Chicago (October 1, 2012): The Committee on Trauma (COT) of the American College of Surgeons (ACS) has just released the ninth edition of its Advanced Trauma Life Support (ATLS®) Student Course manual. The manual is available for purchase this week at the Annual Clinical Congress of the American College of Surgeons being held in Chicago. Created by the ACS COT, the ATLS program is the premier training course for the care of injured patients.
The ninth edition represents the latest in evidence-based care for the injured patient and has been updated and expanded to include the most current technical content and references, revised images and skills videos, and newly-written multiple-choice exam questions. To further enhance its educational content and visual presentation, the manual has up-to-date content including a new FAST skill station and new initial assessment scenarios, optional expanded content on heat injury, the concept of balanced resuscitation, emphasis on the pelvis as a source of blood loss, more advanced airway techniques for the difficult airway, optional expanded content on heat injury, and team training content for initial assessment of the injured patient.

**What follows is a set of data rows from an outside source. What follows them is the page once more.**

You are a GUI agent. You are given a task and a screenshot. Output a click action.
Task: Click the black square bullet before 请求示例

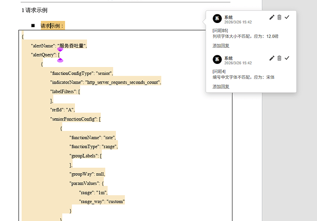tap(33, 26)
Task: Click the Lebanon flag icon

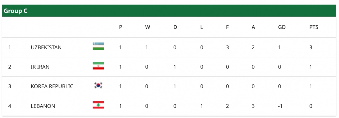Action: (x=98, y=105)
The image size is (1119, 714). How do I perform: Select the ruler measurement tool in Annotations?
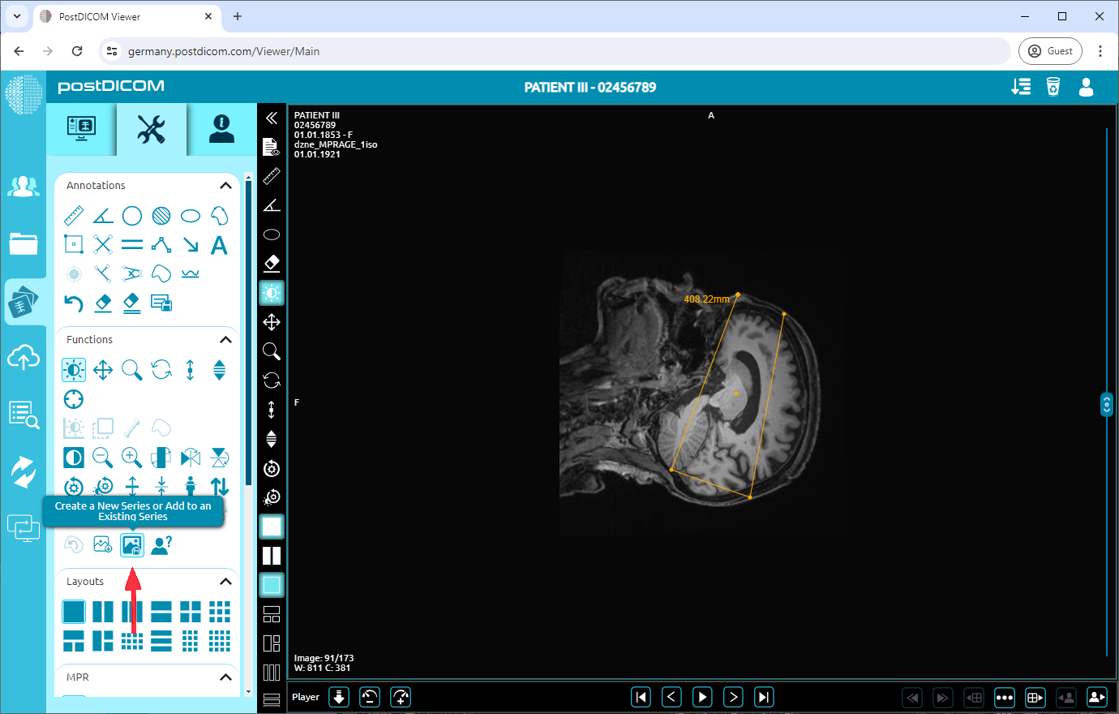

This is the first edition of an ATLS manual to be released with access to an ATLS companion app–available for download at MyATLS.com, or as a stand-alone product for purchase via MyATLS.com. The mobile app further enhances the educational content and visual presentation of the printed version of the manual. The app is native to the device on which it is downloaded, so first responders do not need Internet access to use the app in the field.
The ATLS e-course is expected to be released in the coming months. Students eventually will have the option to complete the didactic portion of the course online and will be required to attend a live course, offered in both one-day and two-day formats, to perform hands-on skills.
By providing the ATLS course and maintaining its high quality, the COT offers a tool to help reduce the mortality and morbidity associated with trauma. The course teaches a set of established treatment methods using a systematic, concise approach to the early care of trauma patients. The COT suggests that health care providers participating in the ATLS Student Course reverify their status every four years to maintain their current status in the program and their knowledge of the ATLS current core content.
ATLS has become a mainstay in the trauma care community through the work of the ACS COT, which establishes guidelines for the care of injured patients. Since the program’s launch in 1980, more than one million physicians in 60 countries have taken the ATLS course, which is now widely accepted as the standard of care for initial assessment and treatment in trauma centers.